- [TASK GOAL]: Rewrite the listing from the line with "Viewport: 1288px width, 951px height." through the end, putting "reload" in place of "refresh" and keeping everything else the same. Leave the pictures out.

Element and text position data
[START]

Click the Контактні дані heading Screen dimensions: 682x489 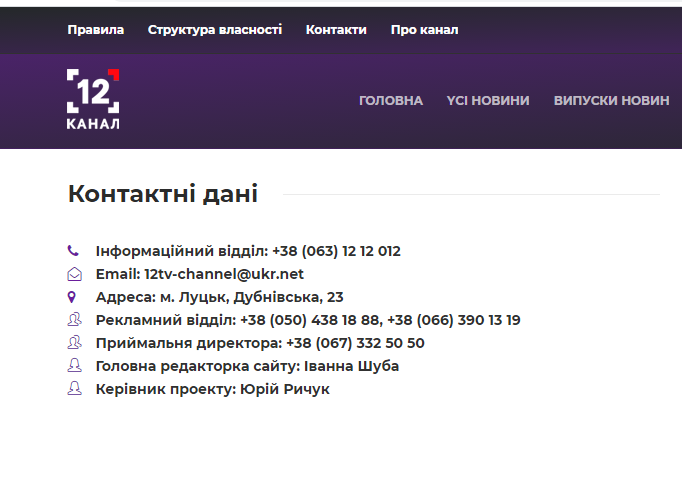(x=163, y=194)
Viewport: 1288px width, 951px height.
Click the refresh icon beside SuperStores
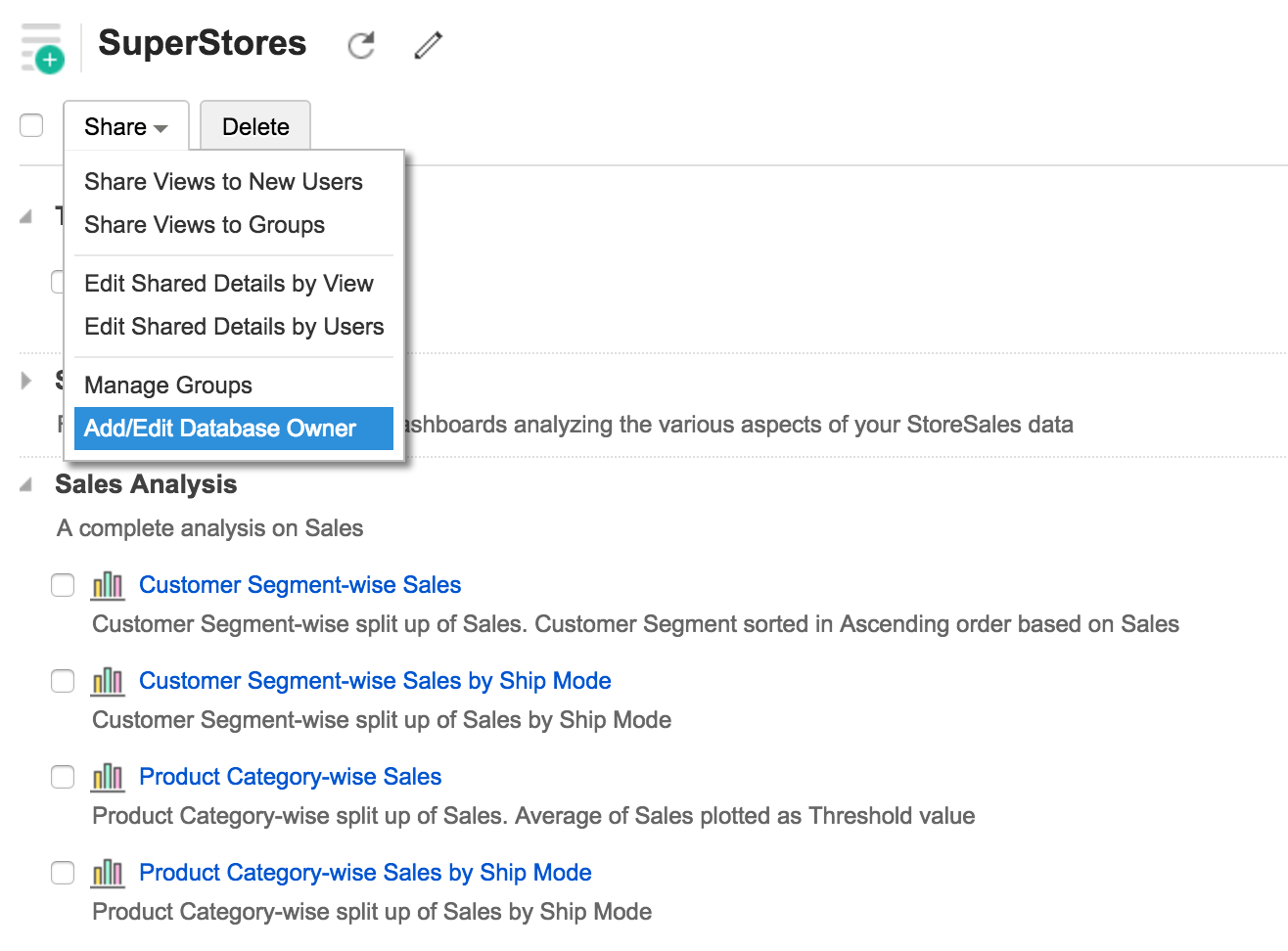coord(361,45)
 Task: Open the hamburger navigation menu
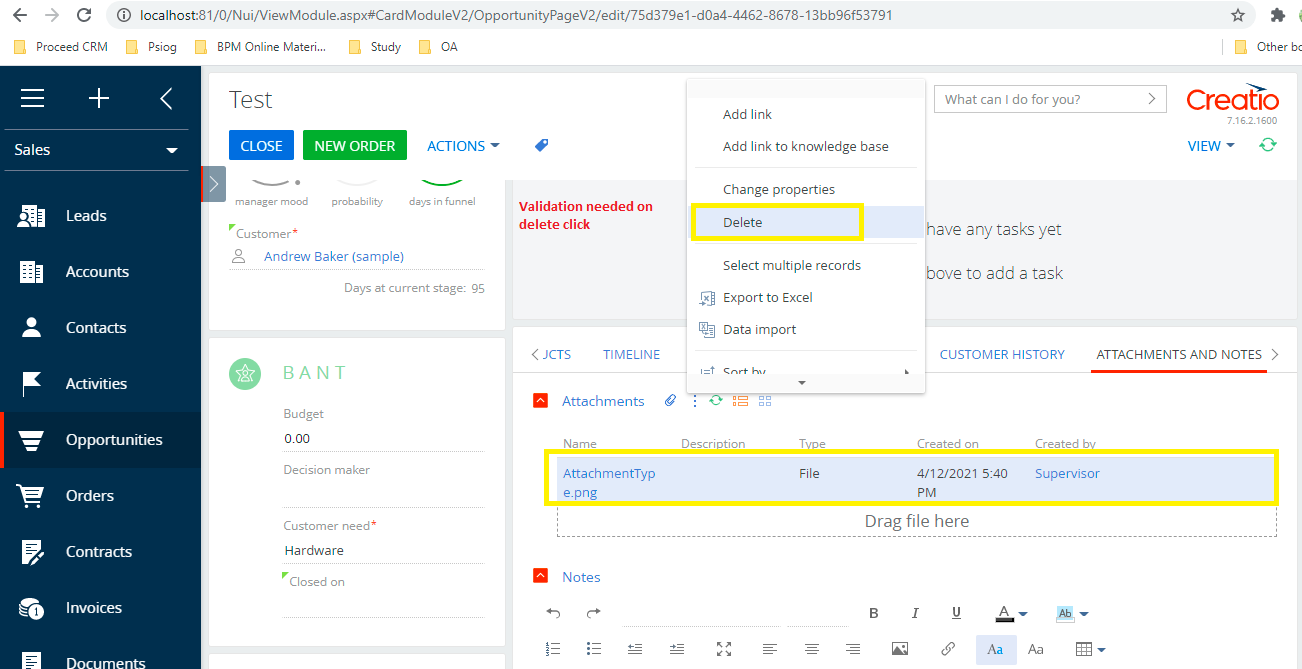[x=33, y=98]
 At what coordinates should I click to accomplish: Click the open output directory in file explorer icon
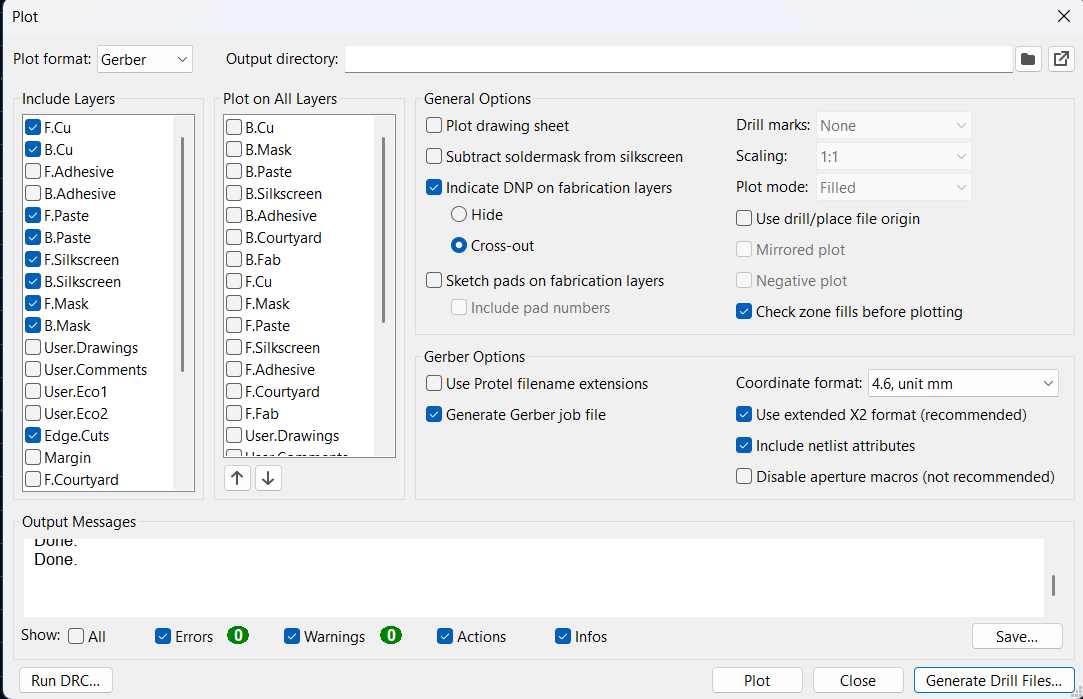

[END]

- [RESPONSE TO THIS EXERCISE]:
Viewport: 1288px width, 951px height.
Click the reload icon beside SuperStores
coord(361,45)
 Task: Open the hamburger navigation menu
[x=33, y=98]
 At what coordinates should I click to accomplish: Click the open output directory in file explorer icon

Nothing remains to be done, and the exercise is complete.